→ **Source text**
>> begin
The 1992 Shah Rukh Khan starrer Chamatkar was known for its music as much as it is known for its ghost, played by Naseeruddin Shah. The plot goes that only Shah Rukh Khan could see and talk with the ghost and it goes on to help him in his life in many ways.

The film’s composer Anu Malik seems to be seeing and talking to 3 ghosts to produce 3 songs for the soundtrack! Yes, of the 6 songs in the soundtrack 3 are ‘inspired’, to put it mildly. Thankfully, my favorite song from the film, ‘Iss Pyaar Se Meri Taraf Na Dekho’ is not one of them.

1. Let’s take ‘Bichhoo O Bichhoo’, first. The song, filmed inside an unusually large train compartment, with Urmila and her friends chasing a bewildered Shah Rukh Khan all over the place while searching for a scorpion, is a racy and incredibly catchy song. The only problem is that Anu Malik is not the brain behind the tune.

Listen to Bichoo (Chamatkar, 1992):

Bichoo’s tune was first composed as an instrumental, titled ‘I Will Follow Him’ in 1961, by the French composer Franck Pourcel using the pseudonym J.W. Stole, and Paul Mauriat (using the pseudonym Del Roma)!

Listen to ‘I Will Follow Him’ (instrumental, 1961):

It was a big hit and the British singer Petula Clark used the tune to create a French song titled ‘Chariot’ in 1962. It was created from the original to cater to Petula’s vocal range, in a soulful, moody style. But you could hear a lot of Chamatkar‘s Bichoo even here!

Listen to Petula Clark’s Chariot (1962):

But the most direct original of Bichoo is the 3rd and most popular iteration of ‘I Will Follow Him’, by 14-year-old Margaret Battavio, better known as Little Peggy March, in 1963! RCA producers Hugo Peretti and Luigi Creatore (known as ‘Hugo and Luigi’) discovered Margaret Battavio, named her Little Peggy March, possibly because she was only 4 ft 10 in tall (she was only 14 at that time, remember!), and gave her a reimagined version of Chariot/I Will Follow Him! The new tune was considerably uptempo and had a doo wop-style male chorus. The main chorus of the song is the core melody of Bichoo, by the way!

Listen to Little Peggy March’s ‘I Will Follow Him’ (1963):

Anu Malik may be the only composer in this series who has ‘covered’ the song without permission because the song has been used in many other places too! For example, it was featured at the end of the Whoopie Goldberg starrer Sister Act, in the same year as Chamatkar – 1992!

Listen to Sister Act, end scene song:

The song has also been used by Malaysian mobile service provider Digi, as their advertisement jingle:

2. The 2nd Chamatkari song in the film is ‘Jawani Diwani’. A curious feature of this song is that it features Baazigar‘s ‘Yeh Kaali Kaali Aankhen’ tune in the 2nd interlude! Chamatkar was released in 1992 and Baazigar in 1993, and Anu Malik composed music for both films.
>> end
Element lookup records
>> begin
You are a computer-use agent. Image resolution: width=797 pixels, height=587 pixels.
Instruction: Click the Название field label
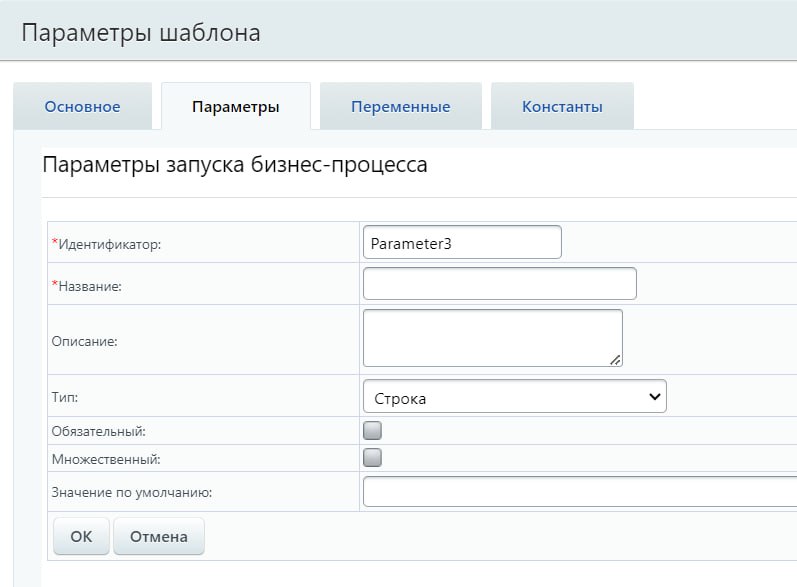(x=90, y=286)
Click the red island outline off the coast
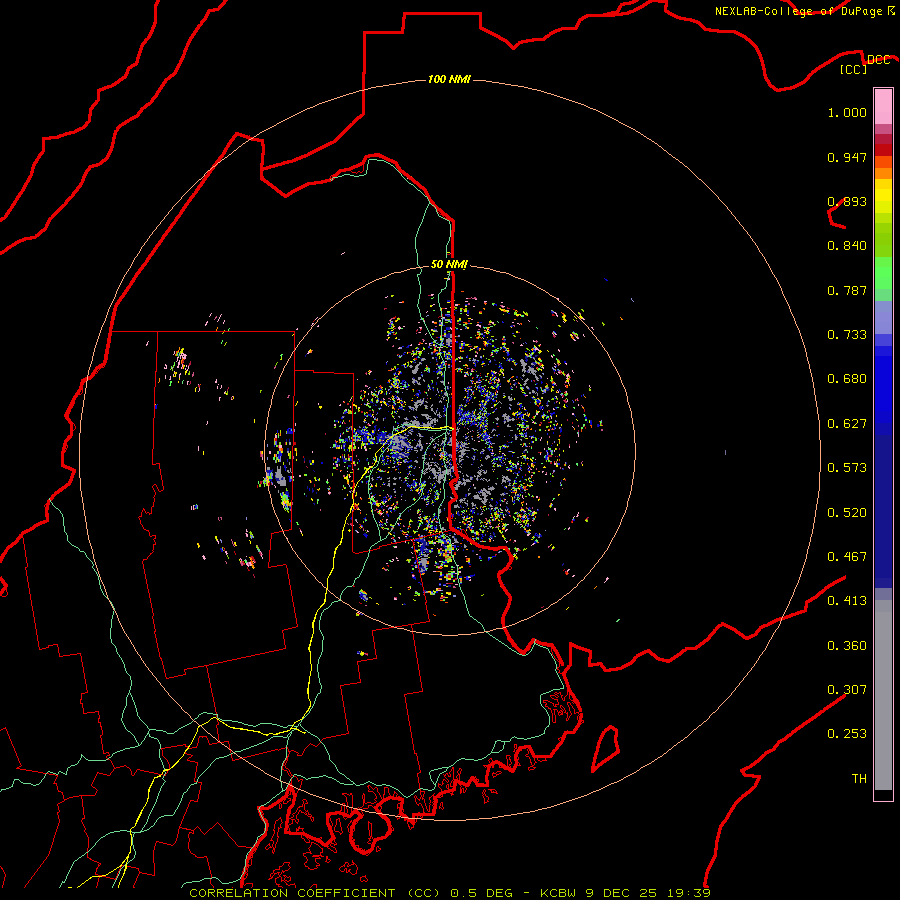 tap(606, 748)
>> end
→ **Problem 1**
Transcribe the stretch of the passage on the Chamatkar soundtrack from "Anu Malik may" through "Chamatkar – 1992!".
→ **Problem 2**
Extend the passage on the Chamatkar soundtrack with the next part, starting after its final sentence.

→ **Reply 1**
Anu Malik may be the only composer in this series who has ‘covered’ the song without permission because the song has been used in many other places too! For example, it was featured at the end of the Whoopie Goldberg starrer Sister Act, in the same year as Chamatkar – 1992!

→ **Reply 2**
Listen to ‘Jawani Diwani’ (Chamatkar, 1992) – the Baazigar tune starts at 4:15:

Since I have already written about the origin of ‘Yeh Kaali Kaali Aankhen’, let me focus on ‘Jawani Diwani’s original. The original belongs to Boney M, the Euro-Caribbean group. The song is Bahama Mama, from Boney M’s 4th album, Oceans Of Fantasy (1979). The first 4 lines of Bahama Mama has been used as-is by Anu Malik to create ‘Jawani Diwani’.

Listen to Bahama Mama (Boney M, 1979):

3. For the 3rd Chamatkari song, Anu Malik has been beaten by Bappi Lahiri! The song is ‘O Meri Neendein Churane’.

Listen to ‘O Meri Neendein Churane’ (Chamatkar, 1992):

Bappi Lahiri has used this tune back in 1981, for the film Armaan! The song was ‘Mere Jaisi Haseena Ka Dil’, sung by Sharon Prabhakar and Bappi Lahiri. Listen to Mere Jaisi Haseena Ka Dil (Armaan, 1981):

Does the tune belong to Bappi Lahiri? Of course not! It belongs to American rock band Dr.Hook, and the original song is ‘When You’re in Love with a Beautiful Woman’, a 1979 single that joined the mega-successful disco wave of that period! Listen to Dr.Hook’s ‘When You’re in Love with a Beautiful Woman’ (1979)

The tune for the first 7-8 lines of ‘When You’re in Love with a Beautiful Woman’ has been used exactly by both Bappi Lahiri and Anu Malik, for their respective versions.

Listen to,
“When you’re in love with a beautiful woman
It’s hard
When you’re in love with a beautiful woman
You know it’s hard

Everybody wants her
Everybody loves her
Everybody wants to take your baby home”

…and compare notes with Armaan’s ‘Mere Jaisi Haseena Ka Dil’:
“Aa mere jaisi haseena
Ka dil yaha jis se mil jaye
Wo jane jana mera deewana
Logo ko ka nisana ban jaye”

…and Chamatkar’s ‘O Meri Neendein Churane’:
“O Meri Neendein Churaane Wale Tera Sukariya
O Mera Chain Churaane Wale Tera Sukariya
Dard Nahin Tha Jab Seene Ka
Khak Maza Tha Jeene Ka”.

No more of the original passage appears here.